== ESTRATTO DELLA PAGINA

Entrambi i protagonisti si ritrovano con le pezze al culo, inseguiti da creditori e strozzini, entrambi stracciano il passaporto (la scena girata da Zalone è presso che uguale a quella del film del regista spagnolo), entrambi scappano in Africa, dove, con l’aiuto di un bambino, torneranno in patria.

Gli sviluppi delle due pellicole saranno poi diversi, ma la forma e la sostanza restano uguali: i debiti, la fuga, il bambino e l’Africa.

Si sa, fin dai tempi di Ladri di biciclette”, capolavoro di Vittorio De Sica, e “Il ferroviere”, pietra miliare di Pietro Germi, i bambini, sul grande schermo, e non solo, provocano emozione e commozione. Anche in questo caso è così.

Tolo Tolo

Rispetto a “Mollo tutto”, la comicità surreale di Renato Pozzetto, è sostituita da quella pecoreccia di Checco Zalone, anche se in “Tolo tolo”, si ride poco, e male.

O per lo meno si ride, dove si è già riso, cioè per (quasi) le stesse battute, già sentite nei precedenti film.

Qualcosa di geniale c’è: ad esempio la scena del riconoscimento del cadavere, protagonista un quasi irriconoscibile Nicola Di Bari, e quella al mercato africano, dove Checco spiega al piccolo Doudou la filosofia della contraffazione. Ma sono episodi: il film, nato probabilmente con nobili propositi non decolla, presenta paurosi buchi nella sceneggiatura, e ricorre a troppe parti cantate, tanto da farlo sembrare un “musicarello” anni ’60.

Senza contare che “Italia”, intesa come canzone, forse era più adatta a “Quo vado”: da Al Bano & Romina a Mino Reitano, è un attimo.

Infine, si poteva evitare tranquillamente “il passo di Esculapio” di “sordiana” memoria, come anche l’abbigliamento copiato paro paro da “Riusciranno i nostri eroi a ritrovare l’amico misteriosamente scomparso in Africa?”. Un richiamo voluto? Dettagli, probabilmente, ma fondamentali per la valutazione del film.

L’assenza di Gennaro Nunziante, dietro la cinepresa nelle precedenti pellicole, si sente e soprattutto si vede: in questa occasione, i tempi comici a cui eravamo abituati, sono completamente stravolti, e la regia di Checco Zalone, all’esordio, è caotica, pasticciona, anche se dirompente.

Record d’incassi ma i conti non tornano

Il buon Luca Medici, dopo un crescendo pazzesco e inarrestabile con le precedenti pellicole, poteva tranquillamente, e in scioltezza, regalarci un’altra commedia leggera leggera e rassicurante.

====
== MATERIALE FORNITO

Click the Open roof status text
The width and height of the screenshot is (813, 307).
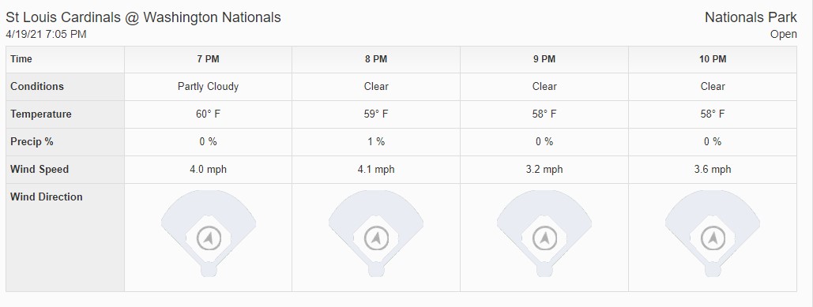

====

Stabilisci se ciascuna affermazione concorda con la recensione di Tolo Tolo, rispondendo sì o no e citando alla lettera le parole della recensione che lo decidono: 1. Secondo la recensione, in "Tolo tolo" si ride molto. 2. In "Tolo tolo" Checco Zalone firma la regia per la prima volta. 3. In entrambi i film i protagonisti scappano in Africa.

_RISULTATO DELL'ESERCIZIO_.
1. No: "si ride poco, e male."
2. Sì: "la regia di Checco Zalone, all’esordio, è caotica, pasticciona, anche se dirompente."
3. Sì: "entrambi scappano in Africa"